The original Shugsep Nunnery in Tibet, destroyed during China’s Cultural Revolution, was home to some of Tibet’s most illustrious Buddhist practitioners, including one of the best-known female teachers of the last century, Shugsep Jetsun (1852–1953).
The Tibetan scholar Lobsang Lhalungpa (1926–2008), who met Shugsep Jetsun in the early 1940s, described her as “an extraordinary woman, small in stature, with a serene face radiating compassion and sensitivity. . . . In her presence we felt an awesome power that permeated our whole stream of being. . . . Her teachings and blessings have given me inner strength and inspiration ever since. To me she was the personification of the great woman teachers of Tibet.” (Tibetan Nuns Project)
By the 1980s, the nuns of Shugsep had partially rebuilt their nunnery in Tibet, despite regular harassment by the Chinese authorities. However, many of the nuns joined demonstrations in the Tibetan capital, Lhasa, during the 1980s and 1990s, and as a result were once again expelled; many were also imprisoned and tortured. In the early 1990s, a large number decided to flee, trekking through the Himalayas to Nepal before seeking refuge in Dharamsala.
“My friend threw a rock and the Chinese police arrested us both,” said one of the nuns who had participated in the demonstrations. “We were imprisoned and tortured. We escaped and reached the Nepalese border, where we were arrested again. We were imprisoned this time for two years and nine months in Sikkim. We were placed in six different prisons, where we met many monks and nuns who had also tried to enter India. Finally we were sent back to the Tibetan border.
“Fearing for our lives, we walked for one month in the mountains. We were weak and sick. We were without food for days. By divine grace, we met some Western tourists trekking with a Nepalese porter. They gave us food and clothing and treated our frostbite. On the roadside, we found four Tibetans who had died from the cold: a boy, a monk, a lady, and a soldier. We carried their valuables to give as offerings at the temple in Dharamsala, as they would have wanted.” (Tibetan Nuns Project)

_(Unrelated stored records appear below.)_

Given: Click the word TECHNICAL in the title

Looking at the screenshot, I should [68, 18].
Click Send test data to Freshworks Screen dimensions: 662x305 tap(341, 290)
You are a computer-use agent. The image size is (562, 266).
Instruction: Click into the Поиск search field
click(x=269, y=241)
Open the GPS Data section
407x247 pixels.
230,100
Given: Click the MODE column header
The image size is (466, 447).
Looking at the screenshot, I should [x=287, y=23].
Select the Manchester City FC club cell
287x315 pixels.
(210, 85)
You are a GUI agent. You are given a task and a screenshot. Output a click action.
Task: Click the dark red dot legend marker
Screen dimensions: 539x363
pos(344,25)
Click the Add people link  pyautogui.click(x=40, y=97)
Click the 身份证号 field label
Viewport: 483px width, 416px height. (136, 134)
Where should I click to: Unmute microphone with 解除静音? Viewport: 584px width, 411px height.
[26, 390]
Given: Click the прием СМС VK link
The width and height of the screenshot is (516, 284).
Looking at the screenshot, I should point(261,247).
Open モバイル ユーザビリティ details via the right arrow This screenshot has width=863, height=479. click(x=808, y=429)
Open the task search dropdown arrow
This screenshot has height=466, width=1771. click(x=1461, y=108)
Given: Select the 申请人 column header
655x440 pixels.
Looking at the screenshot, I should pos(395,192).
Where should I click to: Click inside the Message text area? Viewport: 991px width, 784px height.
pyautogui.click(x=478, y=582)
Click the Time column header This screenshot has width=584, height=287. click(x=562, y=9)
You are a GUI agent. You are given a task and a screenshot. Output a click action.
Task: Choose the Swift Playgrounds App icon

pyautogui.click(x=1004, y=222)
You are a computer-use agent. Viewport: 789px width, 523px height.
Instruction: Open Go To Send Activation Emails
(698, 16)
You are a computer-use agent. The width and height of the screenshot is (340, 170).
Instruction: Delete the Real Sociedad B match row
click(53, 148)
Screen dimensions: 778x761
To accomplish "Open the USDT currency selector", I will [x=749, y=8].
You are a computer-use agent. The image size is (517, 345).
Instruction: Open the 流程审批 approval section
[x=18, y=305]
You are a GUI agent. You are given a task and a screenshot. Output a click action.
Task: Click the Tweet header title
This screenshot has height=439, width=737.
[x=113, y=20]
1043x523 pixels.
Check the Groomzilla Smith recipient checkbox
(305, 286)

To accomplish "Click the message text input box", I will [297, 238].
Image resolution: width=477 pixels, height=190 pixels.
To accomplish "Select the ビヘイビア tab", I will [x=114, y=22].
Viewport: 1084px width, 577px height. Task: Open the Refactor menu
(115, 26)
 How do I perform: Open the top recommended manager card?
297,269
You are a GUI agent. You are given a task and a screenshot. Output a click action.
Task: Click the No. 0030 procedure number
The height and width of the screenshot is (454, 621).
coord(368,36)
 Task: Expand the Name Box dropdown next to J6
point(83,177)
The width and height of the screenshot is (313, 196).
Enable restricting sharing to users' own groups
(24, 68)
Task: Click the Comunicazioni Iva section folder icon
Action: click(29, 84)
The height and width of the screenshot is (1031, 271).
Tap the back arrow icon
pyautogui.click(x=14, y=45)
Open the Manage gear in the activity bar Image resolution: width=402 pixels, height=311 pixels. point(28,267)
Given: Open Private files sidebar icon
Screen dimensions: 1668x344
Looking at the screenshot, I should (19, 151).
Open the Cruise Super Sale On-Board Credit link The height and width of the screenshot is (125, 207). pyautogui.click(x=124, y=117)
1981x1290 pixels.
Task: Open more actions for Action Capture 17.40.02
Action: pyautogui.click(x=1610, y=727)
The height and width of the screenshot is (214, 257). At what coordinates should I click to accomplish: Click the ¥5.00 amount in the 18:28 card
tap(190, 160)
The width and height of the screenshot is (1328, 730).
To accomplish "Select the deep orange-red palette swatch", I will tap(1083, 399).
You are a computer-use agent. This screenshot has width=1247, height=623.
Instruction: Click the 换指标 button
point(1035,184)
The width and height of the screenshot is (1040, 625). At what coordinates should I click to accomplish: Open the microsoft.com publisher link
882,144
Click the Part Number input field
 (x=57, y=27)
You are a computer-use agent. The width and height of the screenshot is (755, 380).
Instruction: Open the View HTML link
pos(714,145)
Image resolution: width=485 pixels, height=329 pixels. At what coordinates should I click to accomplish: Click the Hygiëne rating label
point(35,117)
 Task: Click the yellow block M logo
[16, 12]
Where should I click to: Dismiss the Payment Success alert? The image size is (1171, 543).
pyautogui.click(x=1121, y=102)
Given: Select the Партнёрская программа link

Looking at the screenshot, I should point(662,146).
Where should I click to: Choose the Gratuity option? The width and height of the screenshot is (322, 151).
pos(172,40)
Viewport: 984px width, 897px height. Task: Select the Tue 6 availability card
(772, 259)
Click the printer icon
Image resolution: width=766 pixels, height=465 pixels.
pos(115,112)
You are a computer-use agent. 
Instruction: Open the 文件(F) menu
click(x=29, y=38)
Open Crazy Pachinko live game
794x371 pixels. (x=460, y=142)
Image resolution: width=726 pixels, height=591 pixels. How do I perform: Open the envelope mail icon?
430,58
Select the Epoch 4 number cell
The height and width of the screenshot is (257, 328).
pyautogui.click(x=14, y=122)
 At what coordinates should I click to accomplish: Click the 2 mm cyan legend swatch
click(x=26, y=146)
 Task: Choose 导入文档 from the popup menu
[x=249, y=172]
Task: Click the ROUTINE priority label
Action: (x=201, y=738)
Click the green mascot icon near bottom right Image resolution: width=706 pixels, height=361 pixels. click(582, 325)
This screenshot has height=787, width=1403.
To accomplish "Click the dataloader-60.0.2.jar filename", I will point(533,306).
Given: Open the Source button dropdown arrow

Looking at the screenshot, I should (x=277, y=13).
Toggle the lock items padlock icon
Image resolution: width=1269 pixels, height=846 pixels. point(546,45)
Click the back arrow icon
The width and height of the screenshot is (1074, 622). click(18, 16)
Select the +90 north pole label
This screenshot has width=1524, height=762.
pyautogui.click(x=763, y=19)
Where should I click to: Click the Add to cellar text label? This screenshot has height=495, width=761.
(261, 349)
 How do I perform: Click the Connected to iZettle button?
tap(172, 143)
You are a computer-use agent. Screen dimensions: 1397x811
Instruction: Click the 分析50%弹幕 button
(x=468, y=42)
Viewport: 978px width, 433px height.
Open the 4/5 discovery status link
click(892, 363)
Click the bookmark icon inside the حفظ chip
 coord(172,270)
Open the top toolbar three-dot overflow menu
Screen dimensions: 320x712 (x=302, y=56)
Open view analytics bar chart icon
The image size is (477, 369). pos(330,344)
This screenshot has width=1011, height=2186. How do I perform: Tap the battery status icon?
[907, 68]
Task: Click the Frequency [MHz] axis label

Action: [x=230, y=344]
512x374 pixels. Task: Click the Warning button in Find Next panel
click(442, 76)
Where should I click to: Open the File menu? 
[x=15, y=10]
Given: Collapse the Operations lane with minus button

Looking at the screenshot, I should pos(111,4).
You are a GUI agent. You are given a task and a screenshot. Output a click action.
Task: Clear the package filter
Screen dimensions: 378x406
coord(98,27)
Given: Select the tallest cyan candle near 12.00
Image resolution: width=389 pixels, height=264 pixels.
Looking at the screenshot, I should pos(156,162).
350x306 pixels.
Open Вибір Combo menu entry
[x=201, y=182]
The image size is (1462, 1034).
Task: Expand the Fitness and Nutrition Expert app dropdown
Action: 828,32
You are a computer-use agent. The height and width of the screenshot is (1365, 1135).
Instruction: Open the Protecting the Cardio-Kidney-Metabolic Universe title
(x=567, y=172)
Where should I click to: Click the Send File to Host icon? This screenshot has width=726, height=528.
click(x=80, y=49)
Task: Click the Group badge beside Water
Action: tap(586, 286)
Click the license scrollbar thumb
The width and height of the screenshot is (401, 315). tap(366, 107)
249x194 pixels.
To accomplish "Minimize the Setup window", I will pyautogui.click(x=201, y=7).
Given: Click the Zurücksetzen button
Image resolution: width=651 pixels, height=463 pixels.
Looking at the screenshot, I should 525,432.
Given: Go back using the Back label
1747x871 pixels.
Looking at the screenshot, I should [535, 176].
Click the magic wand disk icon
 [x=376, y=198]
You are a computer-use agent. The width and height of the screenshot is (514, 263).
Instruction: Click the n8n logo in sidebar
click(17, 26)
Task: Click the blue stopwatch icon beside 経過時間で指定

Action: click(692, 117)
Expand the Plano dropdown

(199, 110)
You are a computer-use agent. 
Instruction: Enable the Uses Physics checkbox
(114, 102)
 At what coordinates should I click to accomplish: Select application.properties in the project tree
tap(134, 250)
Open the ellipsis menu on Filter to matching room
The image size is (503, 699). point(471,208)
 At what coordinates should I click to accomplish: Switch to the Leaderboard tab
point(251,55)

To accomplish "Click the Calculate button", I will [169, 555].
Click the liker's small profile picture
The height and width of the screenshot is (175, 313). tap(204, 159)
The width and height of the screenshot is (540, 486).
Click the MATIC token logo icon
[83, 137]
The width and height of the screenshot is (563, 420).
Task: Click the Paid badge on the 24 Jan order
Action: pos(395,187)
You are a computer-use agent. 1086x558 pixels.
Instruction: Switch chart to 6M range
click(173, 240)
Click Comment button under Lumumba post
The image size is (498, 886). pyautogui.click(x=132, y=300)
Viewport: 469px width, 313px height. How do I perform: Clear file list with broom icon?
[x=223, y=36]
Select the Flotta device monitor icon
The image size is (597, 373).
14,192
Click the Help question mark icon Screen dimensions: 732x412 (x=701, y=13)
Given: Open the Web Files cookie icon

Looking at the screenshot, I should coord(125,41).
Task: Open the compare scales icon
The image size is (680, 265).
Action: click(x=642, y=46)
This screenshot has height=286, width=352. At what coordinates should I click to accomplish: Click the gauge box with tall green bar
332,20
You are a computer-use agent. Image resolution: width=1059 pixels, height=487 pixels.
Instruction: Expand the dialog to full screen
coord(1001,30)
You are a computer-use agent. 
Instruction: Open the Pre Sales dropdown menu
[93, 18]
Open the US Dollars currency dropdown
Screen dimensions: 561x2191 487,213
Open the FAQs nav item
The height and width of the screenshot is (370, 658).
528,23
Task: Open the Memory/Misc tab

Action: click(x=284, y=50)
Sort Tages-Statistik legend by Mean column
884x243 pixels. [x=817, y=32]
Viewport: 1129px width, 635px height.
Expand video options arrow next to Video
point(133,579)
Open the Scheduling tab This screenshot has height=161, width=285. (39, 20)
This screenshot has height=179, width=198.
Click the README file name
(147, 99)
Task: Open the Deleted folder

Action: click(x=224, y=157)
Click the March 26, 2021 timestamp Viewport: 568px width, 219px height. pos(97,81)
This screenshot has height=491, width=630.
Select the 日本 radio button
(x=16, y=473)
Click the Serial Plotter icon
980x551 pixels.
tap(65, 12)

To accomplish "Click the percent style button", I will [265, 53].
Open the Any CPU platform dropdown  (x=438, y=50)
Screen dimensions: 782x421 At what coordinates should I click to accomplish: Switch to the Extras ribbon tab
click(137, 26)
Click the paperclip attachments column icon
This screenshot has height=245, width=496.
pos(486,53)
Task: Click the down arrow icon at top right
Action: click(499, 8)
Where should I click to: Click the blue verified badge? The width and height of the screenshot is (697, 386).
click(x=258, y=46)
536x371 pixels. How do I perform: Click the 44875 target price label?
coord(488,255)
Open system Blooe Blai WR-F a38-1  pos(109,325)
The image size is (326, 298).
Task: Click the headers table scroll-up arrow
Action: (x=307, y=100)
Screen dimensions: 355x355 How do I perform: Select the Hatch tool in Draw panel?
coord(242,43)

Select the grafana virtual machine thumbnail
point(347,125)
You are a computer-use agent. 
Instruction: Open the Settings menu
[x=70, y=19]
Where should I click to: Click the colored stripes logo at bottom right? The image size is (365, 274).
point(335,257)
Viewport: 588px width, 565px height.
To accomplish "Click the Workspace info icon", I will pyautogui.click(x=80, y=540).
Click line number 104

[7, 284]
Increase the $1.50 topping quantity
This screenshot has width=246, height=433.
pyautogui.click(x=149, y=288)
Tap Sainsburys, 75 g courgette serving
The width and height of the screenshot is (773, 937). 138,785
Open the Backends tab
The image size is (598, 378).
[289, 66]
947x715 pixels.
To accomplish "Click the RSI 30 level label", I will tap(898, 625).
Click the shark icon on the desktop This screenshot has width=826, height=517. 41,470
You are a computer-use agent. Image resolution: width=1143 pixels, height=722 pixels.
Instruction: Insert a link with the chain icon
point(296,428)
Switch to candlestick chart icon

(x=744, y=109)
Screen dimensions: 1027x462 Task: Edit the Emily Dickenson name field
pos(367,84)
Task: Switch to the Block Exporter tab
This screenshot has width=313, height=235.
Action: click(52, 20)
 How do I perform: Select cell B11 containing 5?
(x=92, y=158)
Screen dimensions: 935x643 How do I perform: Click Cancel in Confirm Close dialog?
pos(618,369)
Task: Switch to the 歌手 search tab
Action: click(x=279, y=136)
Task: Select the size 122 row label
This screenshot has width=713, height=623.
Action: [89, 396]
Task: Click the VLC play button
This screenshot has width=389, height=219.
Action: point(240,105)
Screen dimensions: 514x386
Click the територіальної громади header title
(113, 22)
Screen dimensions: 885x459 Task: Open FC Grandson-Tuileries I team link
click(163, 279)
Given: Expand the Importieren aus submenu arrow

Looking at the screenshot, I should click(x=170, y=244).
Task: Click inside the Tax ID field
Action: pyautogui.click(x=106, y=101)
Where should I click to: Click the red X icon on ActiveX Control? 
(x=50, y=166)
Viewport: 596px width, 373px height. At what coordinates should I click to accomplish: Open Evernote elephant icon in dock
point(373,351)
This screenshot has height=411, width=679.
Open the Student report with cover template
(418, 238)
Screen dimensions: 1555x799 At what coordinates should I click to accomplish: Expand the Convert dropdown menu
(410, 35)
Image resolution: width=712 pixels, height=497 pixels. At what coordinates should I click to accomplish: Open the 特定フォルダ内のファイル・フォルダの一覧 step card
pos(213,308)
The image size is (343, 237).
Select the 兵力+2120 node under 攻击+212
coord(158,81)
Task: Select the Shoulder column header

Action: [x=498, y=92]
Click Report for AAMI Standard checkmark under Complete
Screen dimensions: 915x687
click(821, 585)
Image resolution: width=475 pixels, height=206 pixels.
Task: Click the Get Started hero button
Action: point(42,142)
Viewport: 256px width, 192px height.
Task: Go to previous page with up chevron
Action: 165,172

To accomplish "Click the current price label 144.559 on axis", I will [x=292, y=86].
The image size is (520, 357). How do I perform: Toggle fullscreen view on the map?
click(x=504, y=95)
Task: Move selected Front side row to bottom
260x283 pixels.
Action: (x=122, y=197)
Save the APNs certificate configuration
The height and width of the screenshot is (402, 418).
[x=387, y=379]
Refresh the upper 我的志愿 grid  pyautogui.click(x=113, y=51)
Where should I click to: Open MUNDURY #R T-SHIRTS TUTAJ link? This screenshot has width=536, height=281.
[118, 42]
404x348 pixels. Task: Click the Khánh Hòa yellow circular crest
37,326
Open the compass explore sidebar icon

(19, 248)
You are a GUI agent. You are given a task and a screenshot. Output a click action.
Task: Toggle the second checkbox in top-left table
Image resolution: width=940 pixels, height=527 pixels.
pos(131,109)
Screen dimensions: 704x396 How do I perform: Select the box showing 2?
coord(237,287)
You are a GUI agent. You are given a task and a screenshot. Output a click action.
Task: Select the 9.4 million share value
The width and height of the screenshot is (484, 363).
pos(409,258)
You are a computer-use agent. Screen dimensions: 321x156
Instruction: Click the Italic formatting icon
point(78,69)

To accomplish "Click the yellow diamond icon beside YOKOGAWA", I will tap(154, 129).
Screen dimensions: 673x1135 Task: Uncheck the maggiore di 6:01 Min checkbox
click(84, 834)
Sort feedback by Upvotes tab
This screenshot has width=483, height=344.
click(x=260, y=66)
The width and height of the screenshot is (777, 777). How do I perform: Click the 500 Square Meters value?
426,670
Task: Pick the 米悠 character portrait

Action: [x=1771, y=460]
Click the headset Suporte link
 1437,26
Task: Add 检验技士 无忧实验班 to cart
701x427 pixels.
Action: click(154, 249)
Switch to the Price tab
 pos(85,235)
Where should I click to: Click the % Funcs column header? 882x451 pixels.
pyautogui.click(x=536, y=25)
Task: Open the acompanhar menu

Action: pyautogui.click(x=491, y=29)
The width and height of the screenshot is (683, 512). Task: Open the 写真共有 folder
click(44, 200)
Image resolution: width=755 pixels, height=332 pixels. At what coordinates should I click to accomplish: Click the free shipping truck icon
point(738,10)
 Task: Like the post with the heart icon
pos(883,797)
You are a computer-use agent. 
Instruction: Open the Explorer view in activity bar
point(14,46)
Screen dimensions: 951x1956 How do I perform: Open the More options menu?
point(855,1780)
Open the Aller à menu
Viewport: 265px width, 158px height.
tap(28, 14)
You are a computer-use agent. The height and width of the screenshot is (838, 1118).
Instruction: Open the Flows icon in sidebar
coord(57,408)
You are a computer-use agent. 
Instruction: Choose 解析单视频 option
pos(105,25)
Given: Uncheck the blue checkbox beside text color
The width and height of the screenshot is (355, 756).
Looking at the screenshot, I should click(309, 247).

After reaching India, the nuns were forced to camp in the open as there were almost no facilities for exiled nuns at the time. Despite the hardships, the nuns were determined to remain together to maintain the unique Nyingma traditions of Shugsep, and with support from the Tibetan Nuns Project and the Tibetan Women’s Association, Shugsep Nunnery was eventually re-established in northern India.
The majority of the nuns now living and studying at Shugsep Nunnery and Institute come from the original Shugsep Nunnery, where they were primarily engaged in memorizing scriptures and meditation. The new nunnery offers them a nine-year academic program of Buddhist philosophy, traditional monastic debate, and Tibetan and English language studies.